▶ _Page excerpt_:
------------------------------------

How the Potato came to Ireland

It was the Spanish conquistadors who first discovered the potato and brought it to the world outside of its place of origin in South America. They did not, however, realise the value of the vegetable that they had stumbled upon when chasing the Inca Emperor,  Atahualpa, and his legendary riches. Once it was introduced into Europe it soon became an important crop for the peasantry, especially in Ireland. Today, over five hundred years after Spain’s conquest of South America, the potato continues to thrive in Ireland and throughout the entire world. Yet, despite its very important role in Irish history, there is still some confusion as to how the potato eventually came to our country. A range of famous historical figures, including Sir Walter Raleigh, Sir Francis Drake and John Hawkins, have all been given the credit for introducing the potato into Europe. But, even the stories concerning the involvement of such adventurers are contradictory, and the question remains unanswered; “Who brought the potato to Ireland and when?”

ConquistadorThere is some research that suggests that the first potatoes brought to Europe originated in what is now called Chile. These were selected because they had been adapted to form tubers during the long summer days of southern temperate latitudes, which would be comparable to summers in Europe where the length of the day was similar. There was, meanwhile, another potato variety that originated in Peru and Colombia. This potato variety (‘Andigena’) was more used to the shorter days of the tropical latitudes and, therefore, did not mature in Europe until late September and early October when the length of the day is approximately twelve hours.

The first journey from Chile to Europe by the faster ‘Straits of Magellan’ route did not occur until 1579, when the potato was already being grown in Europe. Because of the months of travelling it would have needed to transport potatoes to Spain from Chile the tubers would have resulted in the death of any tubers before they reached their destination. So, it is assumed that the less favourable ‘Andigena’ variety of potato was brought to Europe from Colombia. But, it is not ‘Andigena’ variety that we see every day on our dinner tables in Ireland, but the Chilean variety ‘Tuberosum’. So, what happened?

The first European potatoes were, it seems, ‘Antigena’ variety, but they could only tuberise in the shorter days of the European autumn, limiting their cultivation to the milder regions of Ireland, Spain, Italy, etc.

The sweet potato, which is unrelated to the potato, grew in lowland areas all around the Caribbean, at the time of the Spanish conquests. The potato, however, was only cultivated in the most inaccessible of places. The sweet potato, therefore, was the first to be introduced into Spain, first shipments being made almost immediately after the earliest voyages of Columbus. But, the sweet potato was not only more accessible but also exclusive, because it could only the climate in Spain suited its growth. It’s exclusivity came from the fact that it was an expensive commodity and not something commonly seen on a plate in the rest of Europe.

The evidence available  to us points to there being two early introductions of the potato into Europe. The first, into Spain about 1570 and the second into England between 1585-1590. Potatoes, it appears, were being grown in Spain for a several years prior to 1573 in order to build up stocks. Sixteenth century scientists who had studied many of the new plants, which had been brought from the New World, do not mention the potato at all prior to 1564. Many botanists today agree, therefore, that the potato was introduced into Spain sometime between 1565 and 1570.

------------------------------------

▶ _Description of the task_: Carry the account of how the potato reached Ireland forward from its final sentence, in the same historical tone.

▶ _Supplied data_:
------------------------------------

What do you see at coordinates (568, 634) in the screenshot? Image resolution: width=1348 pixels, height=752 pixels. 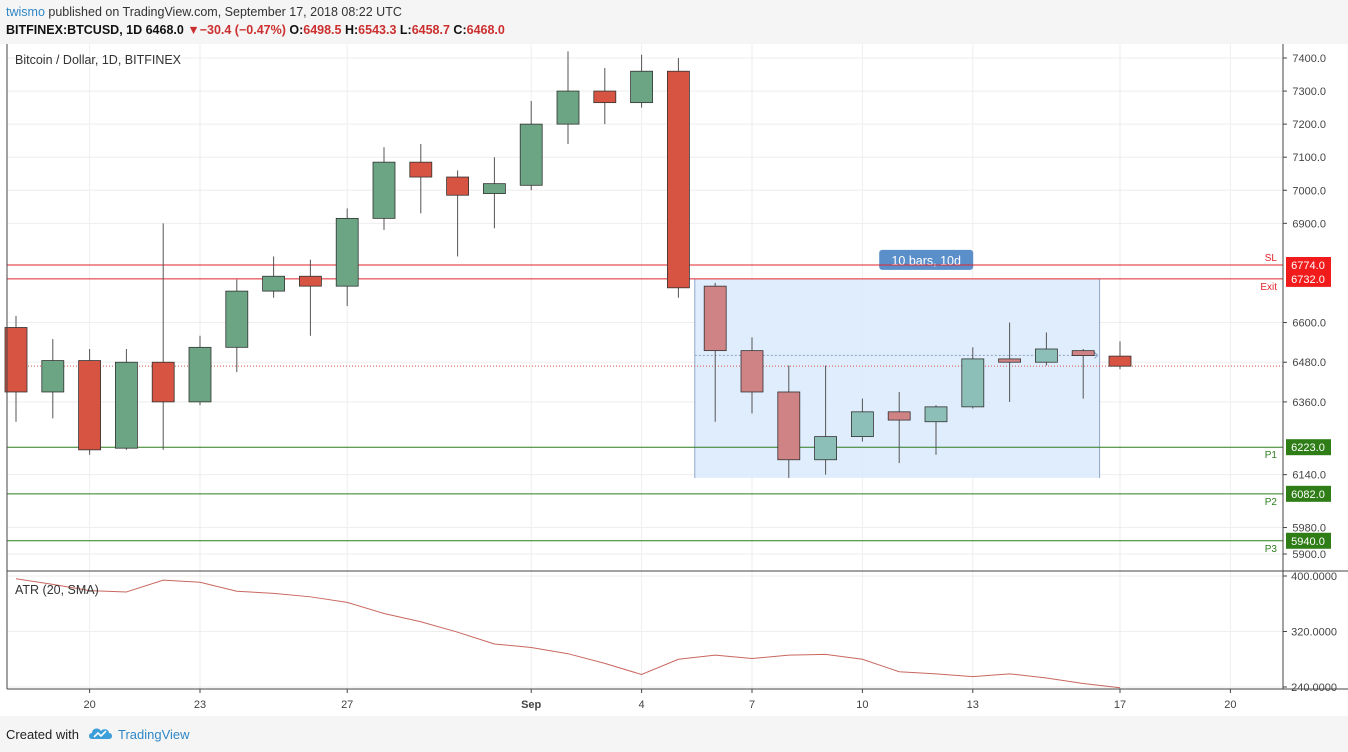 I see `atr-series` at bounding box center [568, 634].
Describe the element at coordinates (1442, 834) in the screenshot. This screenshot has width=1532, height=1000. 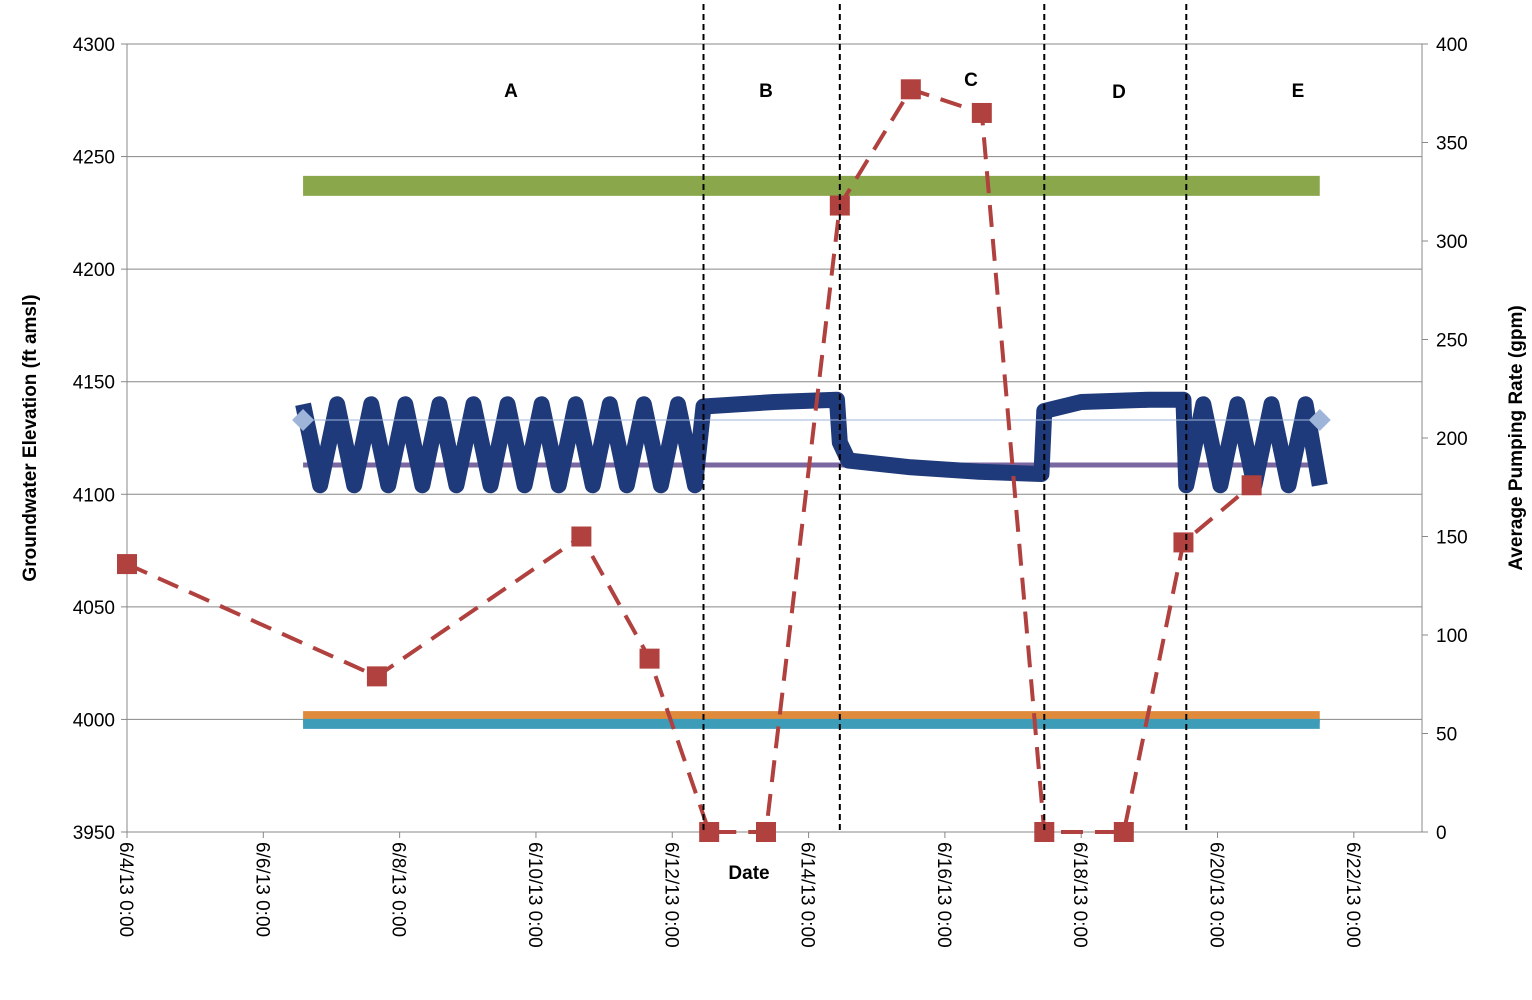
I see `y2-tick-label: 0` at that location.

------------------------------------

▶ _Answer to the problem_:
It is believed that the potato only reached England in the early 1590s. The English herbalist John Gerard (1545-1612), was a popular man who was often presented not only with rare plants and seeds from all over the world but also with offers to supervise the gardens of noblemen. In 1597 he published his celebrated ‘Generall Historie of Plantes’,  which contained over 1,000 species, providing more than 800 chapters of information and a large amount of folklore. In his Catalogue of 1599 Gerard assigned the potato’s natural home to be Virginia, rather than its original habitat in the South American Andes. Although wild potatoes were found as far north as Nebraska in North America, no species was cultivated outside of South America at the time the Spanish arrived in the New World. The potato as we know it was completely unknown in North America until the seventeenth century and wasn’t cultivated there until the 1720s, when it was introduced by settlers from Ulster.

Records suggest that potatoes were first introduced by Sir Walter Raleigh after his return from Virginia. But such suggestions are contentious since it was much more likely that Raleigh got the potatoes from England, because he was never in Virginia and, as already stated, Solanum tuberosum is not native to Virginia. The confusion, however, may have arisen due to Raleigh’s association with a number of voyages to North America, but there is no mention whatsoever of potatoes on his return from any of those voyages.

Sir Francis Drake (c.1540-96), unlike Raleigh, was introduced to solanum tuberosum in the Americas. But, it is rather unlikely that Drake seized potatoes from the Spanish when there was more valuable cargo to be taken. Drake, however, did serve under the Earl of Essex in suppressing a rebellion in Ireland, although it seems improbable that the potato was introduced around this time as it had only just been introduced to Spain and was still unknown in England. Nevertheless, it is recorded that Drake obtained potatoes by barter from the Indians of the Islands of Mocha, off the coast of Chile in November 1578. Having completed his renowned second circumnavigation of the globe in November 1580, but there is no record of potatoes appearing on the menu at this time.

If potatoes came from Virginia in 1586 they must already have been on Sir Francis Drakes’ ships and he may have acquired them from the sack of Cartagena on the coast of what is now Colombia. Potatoes may well have formed part of the valuable haul taken from Cartagena itself or from the cargoes of plundered ships. Drake left Cartagena on 30 March 1585, after picking up the colonists from the failed Roanoke settlement in Virginia, he arrived in Plymouth on 26 July 1586. Perhaps, these potatoes could have been confused with the plants from Virginia. Such a theory would reconcile a number of questions, but we can only speculate if this actually happened.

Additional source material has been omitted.